Collected data
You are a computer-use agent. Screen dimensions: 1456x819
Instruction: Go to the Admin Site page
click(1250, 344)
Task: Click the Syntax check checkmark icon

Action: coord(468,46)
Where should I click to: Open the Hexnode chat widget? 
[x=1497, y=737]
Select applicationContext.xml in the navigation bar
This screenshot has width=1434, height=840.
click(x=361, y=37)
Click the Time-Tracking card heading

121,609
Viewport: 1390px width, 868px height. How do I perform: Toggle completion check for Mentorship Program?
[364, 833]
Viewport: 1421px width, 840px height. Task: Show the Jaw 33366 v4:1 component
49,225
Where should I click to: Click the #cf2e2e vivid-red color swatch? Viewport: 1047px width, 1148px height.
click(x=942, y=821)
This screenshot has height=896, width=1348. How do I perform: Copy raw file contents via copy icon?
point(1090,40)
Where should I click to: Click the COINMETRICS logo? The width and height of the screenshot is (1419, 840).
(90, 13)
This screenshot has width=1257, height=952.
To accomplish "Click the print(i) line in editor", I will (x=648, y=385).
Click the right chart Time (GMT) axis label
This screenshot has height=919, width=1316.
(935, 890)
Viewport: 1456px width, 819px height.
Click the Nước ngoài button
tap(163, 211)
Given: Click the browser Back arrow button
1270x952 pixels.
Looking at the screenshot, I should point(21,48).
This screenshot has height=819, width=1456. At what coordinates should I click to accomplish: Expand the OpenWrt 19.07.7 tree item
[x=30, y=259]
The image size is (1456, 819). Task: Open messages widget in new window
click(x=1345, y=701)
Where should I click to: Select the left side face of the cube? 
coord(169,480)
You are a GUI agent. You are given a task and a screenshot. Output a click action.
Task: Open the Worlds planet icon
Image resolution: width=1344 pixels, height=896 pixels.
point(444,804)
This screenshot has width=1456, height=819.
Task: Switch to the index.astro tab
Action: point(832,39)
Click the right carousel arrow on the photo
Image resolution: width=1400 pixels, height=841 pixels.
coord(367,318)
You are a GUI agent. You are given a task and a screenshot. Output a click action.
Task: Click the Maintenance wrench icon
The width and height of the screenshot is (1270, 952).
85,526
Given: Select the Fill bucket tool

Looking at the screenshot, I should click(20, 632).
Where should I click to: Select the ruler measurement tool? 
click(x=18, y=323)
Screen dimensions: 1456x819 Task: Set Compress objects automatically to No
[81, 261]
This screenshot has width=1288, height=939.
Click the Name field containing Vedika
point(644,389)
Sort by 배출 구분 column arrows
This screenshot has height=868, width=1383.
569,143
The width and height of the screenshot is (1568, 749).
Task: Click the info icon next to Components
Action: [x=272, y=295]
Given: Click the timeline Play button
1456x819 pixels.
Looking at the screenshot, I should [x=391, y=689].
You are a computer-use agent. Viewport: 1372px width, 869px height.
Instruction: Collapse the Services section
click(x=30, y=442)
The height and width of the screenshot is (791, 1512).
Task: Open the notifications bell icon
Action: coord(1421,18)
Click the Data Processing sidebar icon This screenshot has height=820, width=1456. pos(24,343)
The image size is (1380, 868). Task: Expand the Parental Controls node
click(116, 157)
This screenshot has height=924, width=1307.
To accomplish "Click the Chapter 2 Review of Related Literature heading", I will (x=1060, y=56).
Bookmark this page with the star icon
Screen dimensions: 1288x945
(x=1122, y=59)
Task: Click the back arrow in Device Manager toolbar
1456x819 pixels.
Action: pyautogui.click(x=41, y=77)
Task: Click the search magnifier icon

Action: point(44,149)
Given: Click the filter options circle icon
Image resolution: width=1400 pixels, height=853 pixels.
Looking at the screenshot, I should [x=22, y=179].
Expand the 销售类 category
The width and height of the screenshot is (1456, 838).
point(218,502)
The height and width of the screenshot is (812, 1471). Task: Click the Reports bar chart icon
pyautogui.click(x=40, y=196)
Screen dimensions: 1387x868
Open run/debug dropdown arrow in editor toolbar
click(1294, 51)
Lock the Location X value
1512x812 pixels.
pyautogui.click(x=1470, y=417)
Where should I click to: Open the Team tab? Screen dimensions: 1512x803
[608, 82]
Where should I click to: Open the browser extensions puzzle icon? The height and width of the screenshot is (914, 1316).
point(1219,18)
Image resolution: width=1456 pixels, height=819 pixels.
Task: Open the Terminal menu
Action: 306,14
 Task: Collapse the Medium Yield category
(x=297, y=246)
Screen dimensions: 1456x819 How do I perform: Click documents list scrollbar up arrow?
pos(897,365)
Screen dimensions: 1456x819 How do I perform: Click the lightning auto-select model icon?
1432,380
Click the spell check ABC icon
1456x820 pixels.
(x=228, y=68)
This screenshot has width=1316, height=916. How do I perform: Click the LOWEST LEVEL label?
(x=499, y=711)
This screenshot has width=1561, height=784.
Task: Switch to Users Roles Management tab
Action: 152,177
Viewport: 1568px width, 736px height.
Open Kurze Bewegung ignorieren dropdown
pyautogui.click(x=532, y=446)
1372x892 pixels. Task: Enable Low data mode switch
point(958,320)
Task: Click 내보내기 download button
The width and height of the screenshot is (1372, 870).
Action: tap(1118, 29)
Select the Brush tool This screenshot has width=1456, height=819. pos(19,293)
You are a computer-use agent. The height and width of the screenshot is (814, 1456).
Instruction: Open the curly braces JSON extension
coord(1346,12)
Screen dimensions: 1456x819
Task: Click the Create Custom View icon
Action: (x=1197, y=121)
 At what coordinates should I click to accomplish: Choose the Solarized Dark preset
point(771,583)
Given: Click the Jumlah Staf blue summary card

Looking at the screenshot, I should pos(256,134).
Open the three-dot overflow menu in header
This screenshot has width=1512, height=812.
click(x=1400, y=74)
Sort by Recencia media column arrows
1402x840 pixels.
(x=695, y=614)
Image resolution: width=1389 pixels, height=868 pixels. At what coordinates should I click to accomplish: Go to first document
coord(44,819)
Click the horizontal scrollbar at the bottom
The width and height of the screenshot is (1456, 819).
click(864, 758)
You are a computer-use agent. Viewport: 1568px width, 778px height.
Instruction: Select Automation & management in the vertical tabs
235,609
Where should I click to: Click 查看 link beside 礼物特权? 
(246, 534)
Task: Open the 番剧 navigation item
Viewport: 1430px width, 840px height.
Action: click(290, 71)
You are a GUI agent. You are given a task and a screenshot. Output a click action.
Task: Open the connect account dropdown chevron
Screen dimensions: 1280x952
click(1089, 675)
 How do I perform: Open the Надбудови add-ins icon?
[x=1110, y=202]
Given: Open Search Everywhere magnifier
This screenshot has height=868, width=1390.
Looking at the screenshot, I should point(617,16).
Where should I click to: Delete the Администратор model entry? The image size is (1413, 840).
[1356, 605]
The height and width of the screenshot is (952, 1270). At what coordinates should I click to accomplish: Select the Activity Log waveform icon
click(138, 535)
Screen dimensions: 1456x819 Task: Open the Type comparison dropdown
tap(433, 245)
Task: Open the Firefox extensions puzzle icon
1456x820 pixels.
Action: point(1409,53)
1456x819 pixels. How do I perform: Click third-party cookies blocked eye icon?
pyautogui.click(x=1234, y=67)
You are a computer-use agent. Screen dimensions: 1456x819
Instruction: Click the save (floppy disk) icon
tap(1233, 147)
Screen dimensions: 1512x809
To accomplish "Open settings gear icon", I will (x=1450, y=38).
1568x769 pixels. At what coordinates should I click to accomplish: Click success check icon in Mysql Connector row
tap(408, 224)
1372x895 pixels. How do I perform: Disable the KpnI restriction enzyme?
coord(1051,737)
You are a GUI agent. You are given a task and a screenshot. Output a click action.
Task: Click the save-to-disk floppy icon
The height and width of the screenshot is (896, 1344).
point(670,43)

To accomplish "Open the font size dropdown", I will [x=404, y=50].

ABOUT THIS TASK ▸ Scan the records above for the string "computer", then select every line that holds it.

WRITTEN SOLUTION ▸
You are a computer-use agent. Screen dimensions: 1456x819
You are a computer-use agent. Viewport: 1372px width, 869px height.
You are a computer-use agent. The height and width of the screenshot is (814, 1456).
You are a computer-use agent. Viewport: 1568px width, 778px height.
You are a computer-use agent. Screen dimensions: 1456x819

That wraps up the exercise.